艾未未在建筑领域更广泛的社会参与拓展到了电子媒体领域,2005年末他在新浪网上开的博客刚刚出炉便积聚了相当的人气,成为全国范围内时尚青年的前卫指南针。博客里有的内容平常得要命——无数猫的照片、助手剪头发的照片,艾未未跟一堆干瘦的作家或是年轻的弟子吃饭的照片。但有时也会有一些在几年前根本不可想象的火爆政论文章贴出来。2006年6月,艾未未写了一篇文章,抨击广州著名医生钟南山动用国家公安机关寻找他失窃的笔记本电脑,这篇文章最终被近两百家报纸转载。搜查对象主要是民工,这就让广州本来紧张社会关系更加紧张。钟南山宣称“偷窃与抢劫的人和城市流浪人员只有一水之隔。”艾未未对此的回应是,“确切的说,中国知识分子,教授与政治流氓也只是一水之隔。

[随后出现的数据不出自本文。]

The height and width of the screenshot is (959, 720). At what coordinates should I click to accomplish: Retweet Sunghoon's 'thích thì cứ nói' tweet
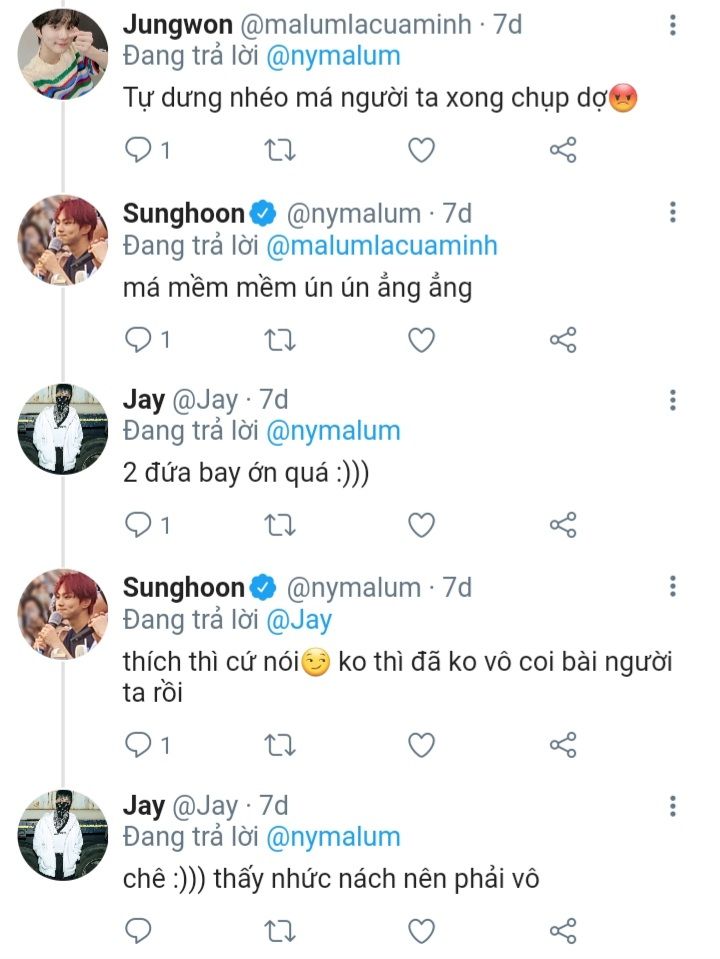point(280,744)
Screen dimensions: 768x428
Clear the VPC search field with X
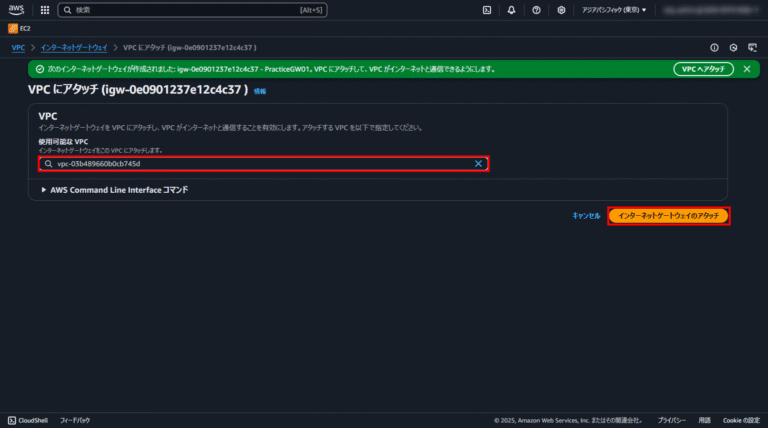point(478,163)
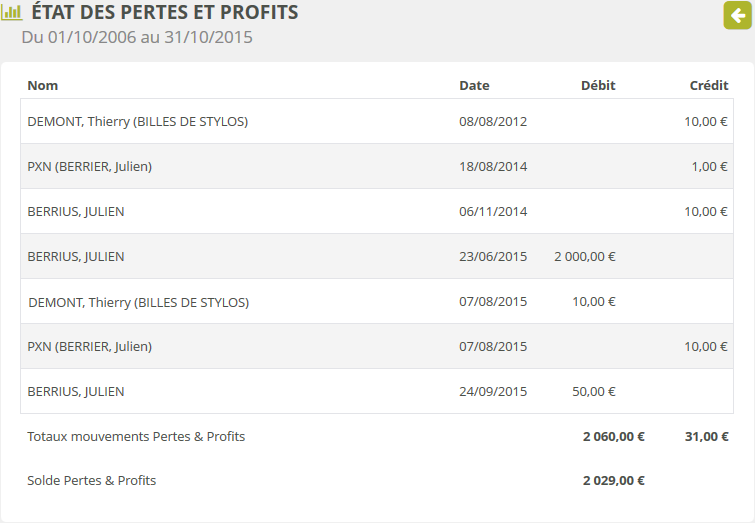Open BERRIUS, JULIEN entry dated 06/11/2014
Viewport: 755px width, 523px height.
[x=76, y=212]
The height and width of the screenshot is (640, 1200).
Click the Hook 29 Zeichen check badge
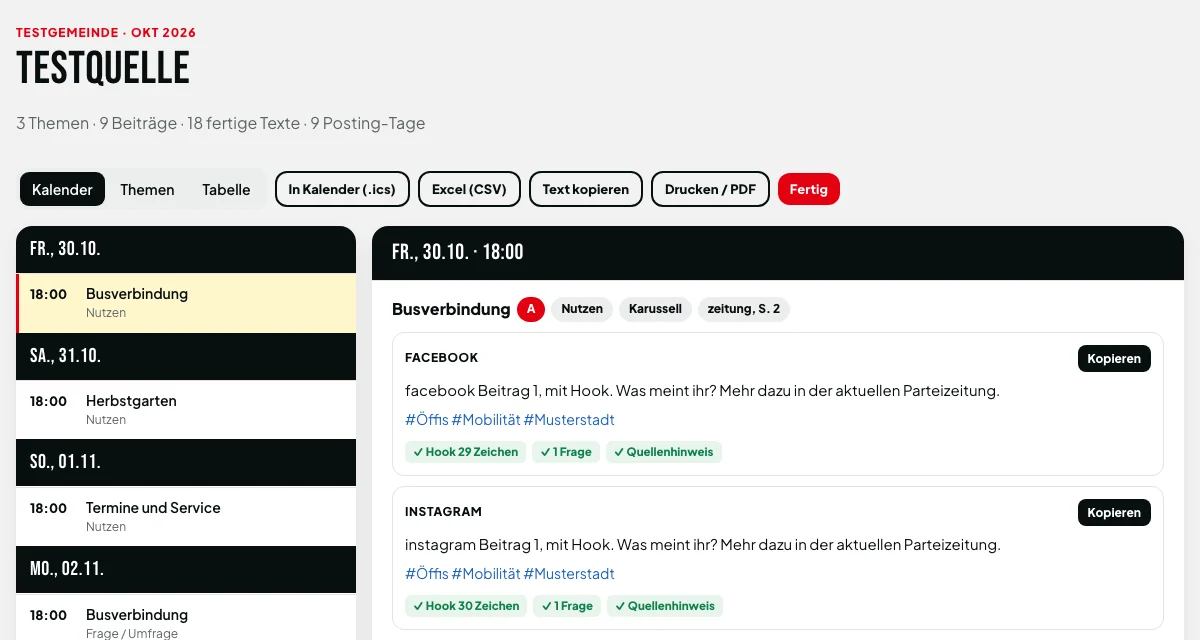click(465, 452)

数月之后,艾未未告诉策划人汉斯⋅尤利斯⋅奥布里斯特,政府有关部门通知他把一篇敏感文章删掉:“我告诉他们,‘你们可以在网上把它封掉,但我无法自我审查,我开博客就是因为这个。我们都知道这是一游戏。你演好你的角色,我演好我的角色。”从他这段布莱希特式的言谈中,我们可以看出,他家里和工作室区墙上四个字母的霓虹灯宣言,更多的是在和不断变化的社会秩序商量谈判,而不是一种标新立异的姿态。艾未未虽然有很大影响力,但他深知即使设计了奥运会主会场,也只算历史转型期中的一个小角色,转型的力量能够吞没所有个体,但幕后操纵这一庞大力量的还是那群“政治流氓”。所以Fake的整个构想,与其说是明确表态,不如说是对不负责任的叙述的批判。批判者被其他讲述者纠缠,但仍然坚持讲自己的故事,故事里有童话,也有赤裸裸的现实;到底哪个是哪个,观众大惑不解,艺术家却悠游自如。